OCT Distinguishes Between Low- and High-Risk Cysts
ANDOVER, Mass., Aug. 19, 2011 — Optical coherence tomography (OCT) can distinguish between pancreatic cysts that are at low risk for becoming malignant and those that are high-risk. Other optical techniques often fail to provide images that are clear enough to differentiate between the two types.
A: Photograph of the OCT instrument and imaging probe; B,B’: Gross appearance and magnified OCT image of the malignant mucinous cystic neoplasm (MCN); C,C’: Gross appearance and magnified OCT image of the benign serous cystic adenoma (SCA). MCNs have large cavities filled with a mucinous fluid that scatters light (yellow arrow), while SCAs have a honeycomb structure of smaller cavities separated by tiny septae (red arrow). The SCA fluid is optically transparent and does not scatter light. OCT scale bar: 500 μm. (Images: Nicusor Iftimia, Physical Sciences Inc., and William Brugge, Massachusetts General Hospital)
A team of researchers from four Boston-area institutions, led by Nicusor Iftimia of Physical Sciences Inc., used OCT to examine pancreatic tissue samples from patients with cystic lesions. By identifying unique features of the high-risk cysts that appeared in the OCT scans, the group developed a set of visual criteria to differentiate between high- and low-risk cysts. They then tested the criteria by comparing OCT diagnoses to those obtained by examining thin slices of the pancreatic tissue under a microscope. Their results, described in the August issue of the journal Biomedical Optics Express, showed that OCT allowed differentiation between low- and high-risk cysts with a success rate close to that achieved by microscope-assisted examinations of slices of the same samples.
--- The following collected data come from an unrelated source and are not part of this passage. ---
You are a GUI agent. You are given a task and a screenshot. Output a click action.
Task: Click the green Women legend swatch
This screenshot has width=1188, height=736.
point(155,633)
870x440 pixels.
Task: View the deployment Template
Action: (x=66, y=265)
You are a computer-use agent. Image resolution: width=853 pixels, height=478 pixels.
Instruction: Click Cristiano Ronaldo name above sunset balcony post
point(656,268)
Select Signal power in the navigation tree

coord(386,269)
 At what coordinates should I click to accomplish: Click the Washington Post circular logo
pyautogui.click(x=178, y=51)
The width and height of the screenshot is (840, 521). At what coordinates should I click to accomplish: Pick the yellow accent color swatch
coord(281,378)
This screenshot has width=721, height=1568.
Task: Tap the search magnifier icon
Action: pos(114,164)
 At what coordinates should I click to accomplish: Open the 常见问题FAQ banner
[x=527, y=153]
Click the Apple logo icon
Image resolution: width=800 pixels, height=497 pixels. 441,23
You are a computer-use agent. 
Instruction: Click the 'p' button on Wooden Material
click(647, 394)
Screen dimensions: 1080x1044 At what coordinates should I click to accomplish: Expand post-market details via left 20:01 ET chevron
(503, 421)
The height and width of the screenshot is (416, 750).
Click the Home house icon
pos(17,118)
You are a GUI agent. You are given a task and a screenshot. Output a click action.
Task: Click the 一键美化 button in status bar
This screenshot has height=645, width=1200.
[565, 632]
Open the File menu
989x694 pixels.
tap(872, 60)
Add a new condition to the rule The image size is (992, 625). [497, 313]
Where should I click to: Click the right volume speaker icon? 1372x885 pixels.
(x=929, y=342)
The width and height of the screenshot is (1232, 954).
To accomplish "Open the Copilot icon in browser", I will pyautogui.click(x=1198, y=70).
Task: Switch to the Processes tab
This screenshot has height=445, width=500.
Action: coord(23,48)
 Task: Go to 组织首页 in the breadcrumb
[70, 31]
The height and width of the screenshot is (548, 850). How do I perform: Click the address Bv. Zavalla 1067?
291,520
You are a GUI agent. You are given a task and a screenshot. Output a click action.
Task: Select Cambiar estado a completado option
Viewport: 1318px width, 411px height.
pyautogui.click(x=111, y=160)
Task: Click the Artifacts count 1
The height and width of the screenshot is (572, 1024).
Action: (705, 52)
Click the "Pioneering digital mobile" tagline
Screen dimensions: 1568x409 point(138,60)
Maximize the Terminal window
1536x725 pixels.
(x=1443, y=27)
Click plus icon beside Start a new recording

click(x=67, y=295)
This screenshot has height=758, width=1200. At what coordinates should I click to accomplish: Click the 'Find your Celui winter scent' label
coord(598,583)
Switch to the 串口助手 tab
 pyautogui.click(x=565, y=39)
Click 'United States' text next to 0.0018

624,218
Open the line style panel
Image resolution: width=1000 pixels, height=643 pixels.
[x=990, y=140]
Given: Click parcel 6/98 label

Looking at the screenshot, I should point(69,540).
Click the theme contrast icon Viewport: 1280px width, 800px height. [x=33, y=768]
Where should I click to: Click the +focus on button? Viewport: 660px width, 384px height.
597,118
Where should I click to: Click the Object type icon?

Future studies by the research team will focus on improving imaging resolution to further differentiate between solid lesions and autoimmune pancreatitis, and to test this technology in vivo. The group recently received FDA approval for testing this technology in human patients by using an OCT probe small enough to be inserted into the pancreas through a biopsy needle, which will be guided into suspect masses in the pancreas by endoscopic ultrasound imaging.